The textbook’s subject is Cento Vergilianus de laudibus Christi by Faltonia Betitia Proba. Proba lived in the fourth century and is notable as one of the earliest female Christian poets. A cento is a poetical work composed entirely of verses from other authors, rearranged in a new order. Although the practice is uncommon in modern literature, the spirit is similar to a music producer sampling existing tracks to create entirely new beats and songs.
“She took probably the most famous Latin poem at the time, which was Virgil’s Aeneid, a pagan poem from around 19 B.C.E., and rearranged all of the lines to tell the story of Christianity, from the beginnings of the creation all the way to the ascension of Jesus,” explained Natoli.
Ancient women writers have been an area of professional focus for Natoli, who co-authored Ancient Women Writers of Greece and Rome in 2022. With Proba’s work left on the cutting room floor for that textbook project, he knew he wanted to return to the subject. While there are existing English translations of Proba’s Cento, all commentaries of the work are in German or Italian.
Natoli and his students have set out to create an English-language commentary and analysis in the form of a textbook to be used in high school and college classrooms. They’ll deliver their final product to a publisher by the end of July, and the students will all be listed as co-authors.
The work started last spring and summer. With a grant from the Classical Association of the Middle West and South (CAMWS), Taylor Bennett ’25, Aryn Hanna ’24, Ellen Stark ’25, and Jacob Williams ‘27 worked to take the 100 ancient manuscripts of Proba and pull them into one consistent text with an accompanying glossary. This spring, the special topics class is working through the 694 lines of text, operating both individually and in groups to annotate and analyze.
“We have 14 students in the class. I thought with that much horsepower, you could divide and conquer pretty well,” Natoli said. “This particular group is very experienced.”
The final step will take place this summer, with Bennett and Hanna (currently a graduate student at the University of Georgia) editing the complete work into one coherent voice.

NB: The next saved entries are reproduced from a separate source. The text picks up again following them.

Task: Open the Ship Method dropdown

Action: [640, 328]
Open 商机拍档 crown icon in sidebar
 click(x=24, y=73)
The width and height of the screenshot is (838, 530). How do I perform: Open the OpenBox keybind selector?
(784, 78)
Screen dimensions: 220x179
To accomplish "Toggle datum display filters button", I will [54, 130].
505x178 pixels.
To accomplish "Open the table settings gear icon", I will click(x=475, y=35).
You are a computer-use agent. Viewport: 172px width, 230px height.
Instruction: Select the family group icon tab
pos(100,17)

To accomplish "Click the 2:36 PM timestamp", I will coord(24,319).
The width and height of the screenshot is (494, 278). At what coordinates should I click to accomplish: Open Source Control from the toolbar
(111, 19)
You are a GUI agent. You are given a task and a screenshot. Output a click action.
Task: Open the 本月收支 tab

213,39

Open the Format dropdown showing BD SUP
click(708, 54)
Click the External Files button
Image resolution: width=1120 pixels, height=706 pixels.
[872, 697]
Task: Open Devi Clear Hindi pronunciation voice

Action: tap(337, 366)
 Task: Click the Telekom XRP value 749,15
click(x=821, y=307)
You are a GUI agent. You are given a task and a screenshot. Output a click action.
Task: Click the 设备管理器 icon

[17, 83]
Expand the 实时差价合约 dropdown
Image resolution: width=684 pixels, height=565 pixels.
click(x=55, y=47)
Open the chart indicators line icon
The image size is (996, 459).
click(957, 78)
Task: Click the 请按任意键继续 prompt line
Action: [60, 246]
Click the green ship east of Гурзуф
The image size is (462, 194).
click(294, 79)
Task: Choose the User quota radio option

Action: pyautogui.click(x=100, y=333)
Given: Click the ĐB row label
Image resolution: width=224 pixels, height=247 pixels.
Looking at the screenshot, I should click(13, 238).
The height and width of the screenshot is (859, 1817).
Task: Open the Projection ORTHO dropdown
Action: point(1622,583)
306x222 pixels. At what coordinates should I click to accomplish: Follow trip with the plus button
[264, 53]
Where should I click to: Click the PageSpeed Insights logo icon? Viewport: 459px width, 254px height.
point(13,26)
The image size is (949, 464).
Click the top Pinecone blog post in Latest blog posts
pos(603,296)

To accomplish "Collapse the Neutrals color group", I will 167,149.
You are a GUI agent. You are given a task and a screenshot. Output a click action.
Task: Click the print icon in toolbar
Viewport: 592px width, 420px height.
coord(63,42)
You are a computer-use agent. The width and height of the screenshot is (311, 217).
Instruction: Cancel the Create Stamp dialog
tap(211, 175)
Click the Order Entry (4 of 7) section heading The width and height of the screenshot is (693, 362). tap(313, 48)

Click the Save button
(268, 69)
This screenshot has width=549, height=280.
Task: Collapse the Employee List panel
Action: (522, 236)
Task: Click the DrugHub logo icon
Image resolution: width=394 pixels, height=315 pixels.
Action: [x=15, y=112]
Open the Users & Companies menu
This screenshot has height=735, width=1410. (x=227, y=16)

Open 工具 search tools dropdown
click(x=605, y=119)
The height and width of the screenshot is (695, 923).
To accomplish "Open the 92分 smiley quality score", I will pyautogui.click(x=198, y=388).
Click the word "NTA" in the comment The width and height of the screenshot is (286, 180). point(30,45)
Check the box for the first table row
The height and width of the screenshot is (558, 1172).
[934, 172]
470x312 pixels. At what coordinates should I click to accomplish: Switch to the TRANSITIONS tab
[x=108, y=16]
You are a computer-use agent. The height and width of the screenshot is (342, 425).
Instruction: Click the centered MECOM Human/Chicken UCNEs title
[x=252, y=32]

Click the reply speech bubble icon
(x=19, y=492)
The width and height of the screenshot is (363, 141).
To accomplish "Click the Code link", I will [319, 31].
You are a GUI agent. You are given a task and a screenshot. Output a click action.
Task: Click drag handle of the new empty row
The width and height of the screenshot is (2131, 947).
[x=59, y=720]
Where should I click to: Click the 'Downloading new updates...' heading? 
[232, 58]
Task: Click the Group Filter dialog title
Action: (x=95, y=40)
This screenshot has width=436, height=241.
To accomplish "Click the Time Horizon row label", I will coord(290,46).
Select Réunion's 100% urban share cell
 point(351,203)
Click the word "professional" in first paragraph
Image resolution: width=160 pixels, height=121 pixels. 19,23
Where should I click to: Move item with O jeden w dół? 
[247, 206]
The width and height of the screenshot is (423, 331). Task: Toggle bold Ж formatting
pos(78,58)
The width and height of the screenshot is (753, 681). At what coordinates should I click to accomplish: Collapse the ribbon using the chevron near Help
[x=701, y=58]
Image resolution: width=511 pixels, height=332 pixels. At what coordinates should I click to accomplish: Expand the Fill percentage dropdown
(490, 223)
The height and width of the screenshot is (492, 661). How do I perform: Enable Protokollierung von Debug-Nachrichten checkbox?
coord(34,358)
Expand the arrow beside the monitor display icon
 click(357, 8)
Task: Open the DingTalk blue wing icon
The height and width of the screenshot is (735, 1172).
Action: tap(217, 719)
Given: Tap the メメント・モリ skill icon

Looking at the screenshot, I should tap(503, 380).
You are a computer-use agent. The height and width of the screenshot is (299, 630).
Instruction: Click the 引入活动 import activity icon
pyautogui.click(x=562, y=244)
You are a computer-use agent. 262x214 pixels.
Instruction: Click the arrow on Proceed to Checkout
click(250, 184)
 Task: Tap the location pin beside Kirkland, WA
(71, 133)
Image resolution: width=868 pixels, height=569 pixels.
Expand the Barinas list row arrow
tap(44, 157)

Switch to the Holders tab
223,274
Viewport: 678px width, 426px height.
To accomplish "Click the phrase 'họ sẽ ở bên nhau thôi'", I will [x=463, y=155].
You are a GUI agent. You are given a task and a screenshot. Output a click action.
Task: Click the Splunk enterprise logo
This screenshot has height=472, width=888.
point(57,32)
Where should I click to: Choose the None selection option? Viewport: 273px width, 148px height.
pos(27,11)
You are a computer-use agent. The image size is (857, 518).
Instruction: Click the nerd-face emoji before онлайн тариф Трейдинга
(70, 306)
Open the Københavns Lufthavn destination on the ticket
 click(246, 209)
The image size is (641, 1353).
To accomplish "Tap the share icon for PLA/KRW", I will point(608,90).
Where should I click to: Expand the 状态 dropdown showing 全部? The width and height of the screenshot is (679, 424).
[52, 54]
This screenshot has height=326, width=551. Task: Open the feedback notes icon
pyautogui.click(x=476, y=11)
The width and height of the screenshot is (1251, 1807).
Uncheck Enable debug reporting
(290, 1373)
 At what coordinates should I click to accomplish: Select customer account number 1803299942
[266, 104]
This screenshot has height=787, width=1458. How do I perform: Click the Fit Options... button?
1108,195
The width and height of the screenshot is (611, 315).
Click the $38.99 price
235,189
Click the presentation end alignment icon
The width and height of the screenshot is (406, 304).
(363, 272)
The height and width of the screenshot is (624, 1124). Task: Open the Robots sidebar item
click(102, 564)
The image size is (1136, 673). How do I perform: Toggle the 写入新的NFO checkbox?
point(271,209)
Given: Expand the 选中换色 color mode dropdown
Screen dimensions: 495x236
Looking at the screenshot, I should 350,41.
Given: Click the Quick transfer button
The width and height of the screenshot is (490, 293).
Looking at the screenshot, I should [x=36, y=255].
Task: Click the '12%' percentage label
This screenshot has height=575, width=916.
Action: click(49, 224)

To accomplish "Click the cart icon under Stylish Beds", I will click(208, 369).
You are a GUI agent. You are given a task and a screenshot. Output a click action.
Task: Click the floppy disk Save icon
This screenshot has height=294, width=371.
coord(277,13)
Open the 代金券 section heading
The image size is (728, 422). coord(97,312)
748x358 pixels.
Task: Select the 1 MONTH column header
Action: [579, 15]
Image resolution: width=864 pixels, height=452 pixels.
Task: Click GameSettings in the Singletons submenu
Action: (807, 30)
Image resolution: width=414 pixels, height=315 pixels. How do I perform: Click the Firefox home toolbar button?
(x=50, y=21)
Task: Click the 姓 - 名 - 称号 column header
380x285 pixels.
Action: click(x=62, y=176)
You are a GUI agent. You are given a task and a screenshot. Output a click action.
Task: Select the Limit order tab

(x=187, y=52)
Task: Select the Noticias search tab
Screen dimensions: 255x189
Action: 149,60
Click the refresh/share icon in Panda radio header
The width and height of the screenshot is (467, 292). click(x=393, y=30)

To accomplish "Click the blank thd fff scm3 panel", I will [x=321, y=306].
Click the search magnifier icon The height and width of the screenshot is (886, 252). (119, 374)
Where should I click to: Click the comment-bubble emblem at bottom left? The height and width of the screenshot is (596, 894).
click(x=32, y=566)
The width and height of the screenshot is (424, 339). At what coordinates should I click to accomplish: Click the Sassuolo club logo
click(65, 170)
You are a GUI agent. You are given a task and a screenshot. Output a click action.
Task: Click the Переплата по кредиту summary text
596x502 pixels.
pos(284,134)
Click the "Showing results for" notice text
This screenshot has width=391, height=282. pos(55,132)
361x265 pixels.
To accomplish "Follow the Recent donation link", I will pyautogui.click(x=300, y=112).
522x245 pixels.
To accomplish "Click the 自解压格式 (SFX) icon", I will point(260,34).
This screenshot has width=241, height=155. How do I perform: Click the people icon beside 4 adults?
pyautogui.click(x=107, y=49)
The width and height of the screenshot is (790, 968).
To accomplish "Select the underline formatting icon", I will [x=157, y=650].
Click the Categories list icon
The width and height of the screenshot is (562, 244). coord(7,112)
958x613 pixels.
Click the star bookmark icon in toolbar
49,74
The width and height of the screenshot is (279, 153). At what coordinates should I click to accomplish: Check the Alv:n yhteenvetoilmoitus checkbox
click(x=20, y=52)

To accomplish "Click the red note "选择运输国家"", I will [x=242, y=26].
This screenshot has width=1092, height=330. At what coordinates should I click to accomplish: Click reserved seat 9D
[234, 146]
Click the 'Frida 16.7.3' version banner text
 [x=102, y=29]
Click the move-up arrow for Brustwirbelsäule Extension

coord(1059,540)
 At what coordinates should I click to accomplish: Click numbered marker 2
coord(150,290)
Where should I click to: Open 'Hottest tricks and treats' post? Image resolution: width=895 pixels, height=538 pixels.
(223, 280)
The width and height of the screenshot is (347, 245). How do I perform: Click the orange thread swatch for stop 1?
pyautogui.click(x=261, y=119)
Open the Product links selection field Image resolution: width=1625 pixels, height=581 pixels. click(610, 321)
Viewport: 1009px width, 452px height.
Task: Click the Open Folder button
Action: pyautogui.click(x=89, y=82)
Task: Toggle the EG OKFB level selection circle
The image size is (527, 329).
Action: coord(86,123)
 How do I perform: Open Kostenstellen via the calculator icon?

The course has inspired offshoot projects as well, with Maddy Jones ’27 and Maille Carrington ’26 working on SURF research this summer exploring different aspects of Proba.
“I’ve been doing Latin for over a decade. I started in middle school, continued through high school, and in high school I really started to feel like I had a connection with the language and literature,” Bennett explained. “There are so many things that you can do in Latin that you can’t do in English that just makes the language so beautiful. Once you know all the rules, it’s like putting together a puzzle.”
Working on this project collaboratively has also provided a different perspective.
“Most of the students in the class have taken quite a few advanced Latin classes, but there are some who are less experienced, and I feel like their insight is honestly the most valuable,” Bennett said. “The people who are learning ask the questions that need to be answered.”
Bennett has worked on this project since last year, helping to set the text, and now analyzing it. She also presented the work with Natoli this March at CAMWS’ Annual Meeting at the University of Illinois. With an acceptance to Florida State University to pursue a master’s in Greek and Latin, Bennett explains that the Proba project has been a great way to get hands-on experience in the field as an undergraduate.
“I’m pretty excited to be published, especially because I want to have a future in this field,” Bennett said. “Getting my foot in the door, having a publication out with my name on it, it’s really important.”
As the students collaborate to piece together the puzzle of Proba’s Cento, they are experiencing firsthand the work of professional classicists and academics. Natoli emphasizes that the work is real, with no safety nets. “There’s no commentary that you can go and ask questions of; they have to come up with the answers themselves.”